LADUNI
Oleh: Qoniatul
maghfiroh
Menghitung
detak-detak jam yang terus berputar. Berharap putarannya semakin melambat. Hatiku berdesir-desir. Keringat dingin mulai
membanjiri telapak tangan dan dahiku. Sekarang sudah sampai nomor absen keempat
belas. Tiga nomor lagi Ustadz Rozaq akan memanggilku. Memberiku kitab Fathul Qorib, kemudian menyuruhku
membaca dan menerjemahkannya. Entah, kali ini aku akan berhasil atau tidak. Aku
sudah belajar sekuat tenaga. Mencoba menghafal lafal dan terjemahan beberapa Bab.
Tapi percuma, beliau tidak pernah memberi tahu terlebih dahulu Bab mana atau
halaman berapa yang akan disuruh membaca.

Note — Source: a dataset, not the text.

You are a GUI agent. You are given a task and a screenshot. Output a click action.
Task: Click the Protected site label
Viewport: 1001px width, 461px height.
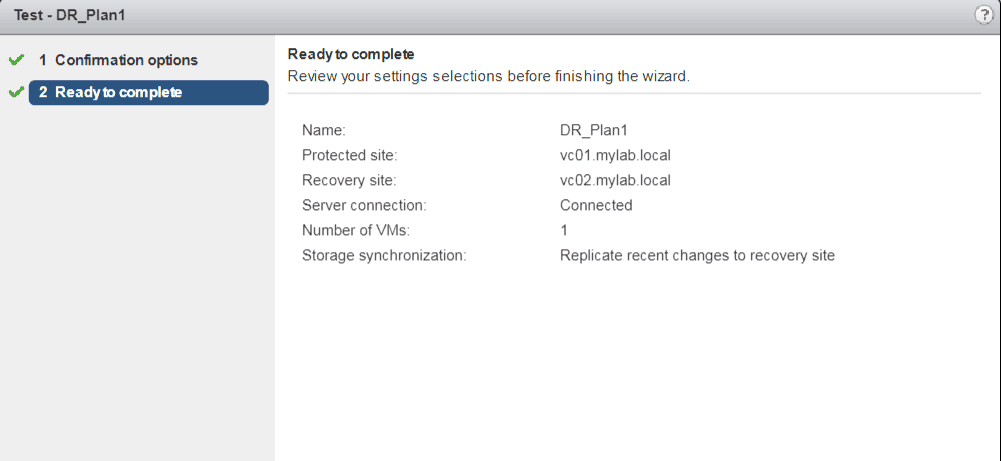point(349,155)
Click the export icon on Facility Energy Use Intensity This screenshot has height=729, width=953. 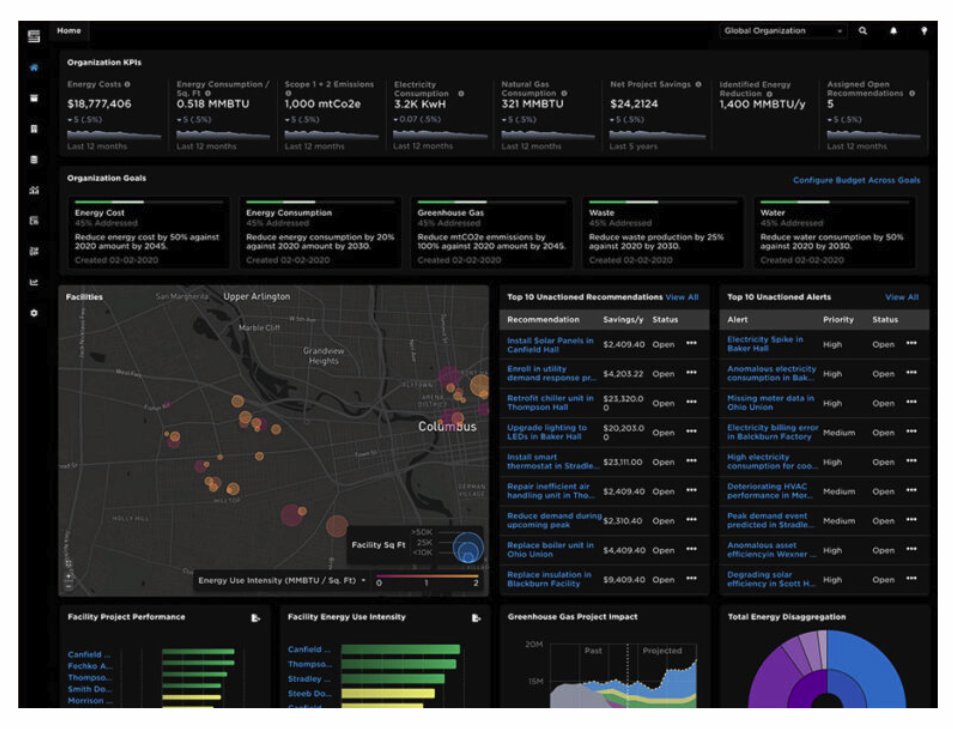pyautogui.click(x=477, y=618)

Duduk di bangku sudut kanan paling
belakang. Adalah Gus Kholis. Berbanding terbalik denganku. Dia malah
enak-enakan tidur. Tangan dan kepala berselonjor ke bangku. Air liurnya menetes. Begitu damai tidurnya. Menghadapi
Ustadz Rozaq bukanlah suatu ancaman baginya. Tanpa susah-susah belajar, dia sudah
pasti akan bisa.
“Nomor absen delapan belas, Muhammad
Sholihuddin, segera maju ke depan!” Akhirnya Ustadz Rozaq memanggil namaku.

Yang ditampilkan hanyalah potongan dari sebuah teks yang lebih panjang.